Records provided Block Start
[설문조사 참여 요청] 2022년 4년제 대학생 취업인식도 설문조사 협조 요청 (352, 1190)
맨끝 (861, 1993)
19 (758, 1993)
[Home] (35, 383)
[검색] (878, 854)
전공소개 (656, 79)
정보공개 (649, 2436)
Records provided Block End
Exercise details:
The full set of entries should be transcribed exactly.

Output:
[설문조사 참여 요청] 2022년 4년제 대학생 취업인식도 설문조사 협조 요청 (352, 1190)
맨끝 (861, 1993)
19 (758, 1993)
[Home] (35, 383)
[검색] (878, 854)
전공소개 (656, 79)
정보공개 (649, 2436)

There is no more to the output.